Multivariate views#

In this notebook, we show a few examples of how to have plots with graphs of different types in a figure, like having a scatter plot with marginal distributions or even a multivariate plot with pair relationships of all properties in a table.

import pandas as pd
import seaborn as sns

Let’s load the same dataframe.

df = pd.read_csv("data/BBBC007_analysis.csv")
df
area intensity_mean major_axis_length minor_axis_length aspect_ratio file_name
0 139 96.546763 17.504104 10.292770 1.700621 20P1_POS0010_D_1UL
1 360 86.613889 35.746808 14.983124 2.385805 20P1_POS0010_D_1UL
2 43 91.488372 12.967884 4.351573 2.980045 20P1_POS0010_D_1UL
3 140 73.742857 18.940508 10.314404 1.836316 20P1_POS0010_D_1UL
4 144 89.375000 13.639308 13.458532 1.013432 20P1_POS0010_D_1UL
... ... ... ... ... ... ...
106 305 88.252459 20.226532 19.244210 1.051045 20P1_POS0007_D_1UL
107 593 89.905565 36.508370 21.365394 1.708762 20P1_POS0007_D_1UL
108 289 106.851211 20.427809 18.221452 1.121086 20P1_POS0007_D_1UL
109 277 100.664260 20.307965 17.432920 1.164920 20P1_POS0007_D_1UL
110 46 70.869565 11.648895 5.298003 2.198733 20P1_POS0007_D_1UL

111 rows × 6 columns

Scatter plot#

A very basic visualization of such datasets is the scatter plot.
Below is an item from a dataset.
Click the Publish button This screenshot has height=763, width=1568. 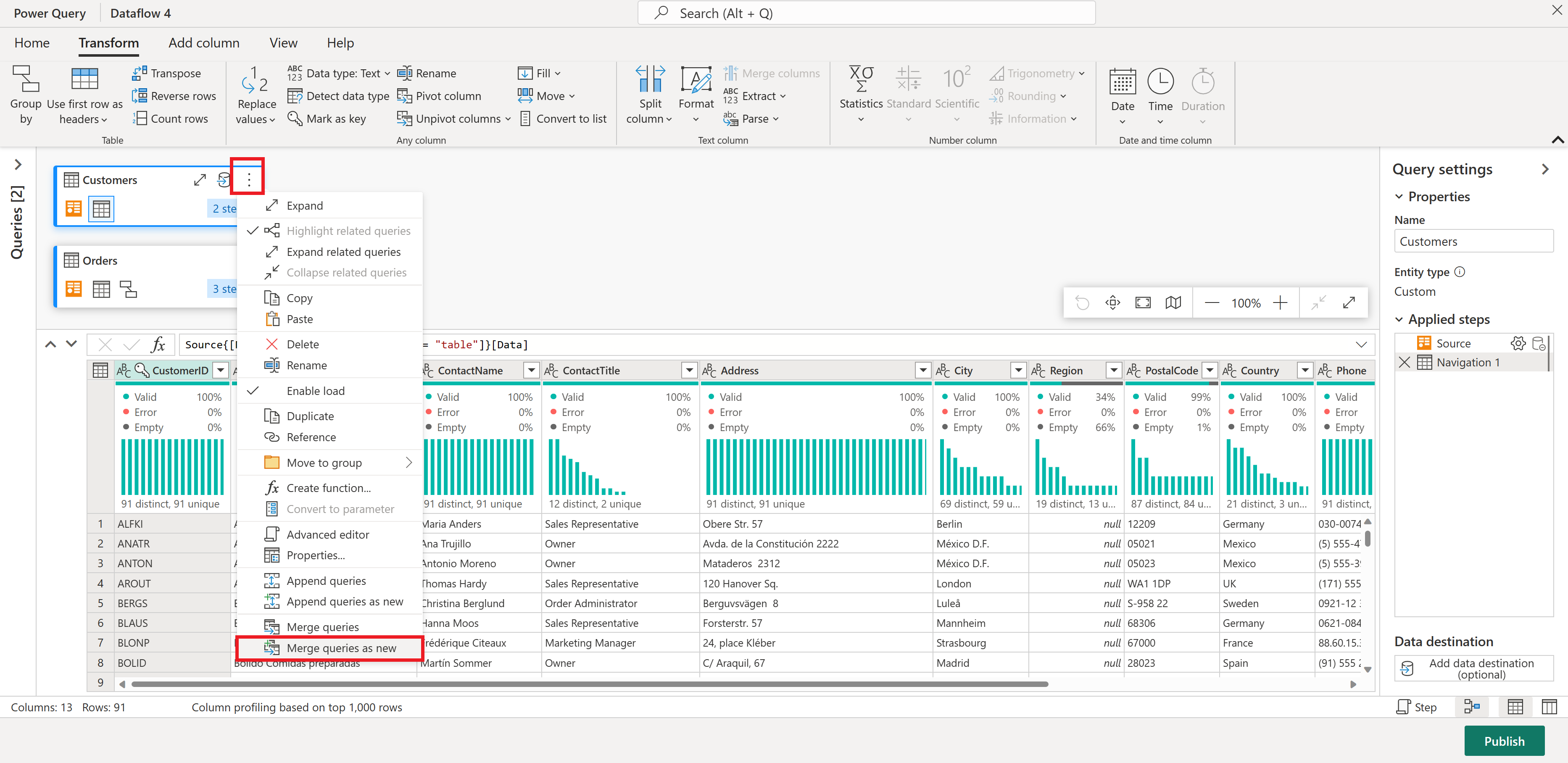point(1503,740)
sns.scatterplot(data=df, x="aspect_ratio", y="area");
../_images/b591fe372a068a4b56da639b97813e421bb12f3540c61ba0f640ef10eb296131.png

Plotting joint and marginal distributions#

The jointplot gives us more insights into the data, and has the same parameters though.

sns.jointplot(data=df, x="aspect_ratio", y="area");
../_images/7c6a94f683f0a9f38b5c03b8708f28f9947519fc537560af40c2f112570102a2.png

As expected, it is possible to separate groups by passing a categorical property to the hue argument. This has an effect on the marginal distribution, turning them from histogram to kde plots.

sns.jointplot(data=df,
              x="aspect_ratio",
              y="area",
              hue='file_name');
../_images/30037c128ee5a0deafaf7efb5b051b021406d2c0801d8052bb6d23737313086c.png

Plotting many distributions at once#

The above examples displayed a plot with relationship between two variables. This can be further expanded with the pairplot function which displays the relationship between all variables in a table. The result is a matrix of scatter plots with an univariate distribution of each variable on the diagonal.

sns.pairplot(data=df);
../_images/995eb8a5d8aa5a98b26e2a91e9316aa37946ee25f6e390b54d925c80d866bfc5.png

Exercise#

You may have noticed that the pairplot is redundant in some plots because the upper diagonal displays the same relationships rotated.

Redraw the pairplot to display only the lower diagonal of the plots.

Hint: explore the properties of the pairplot.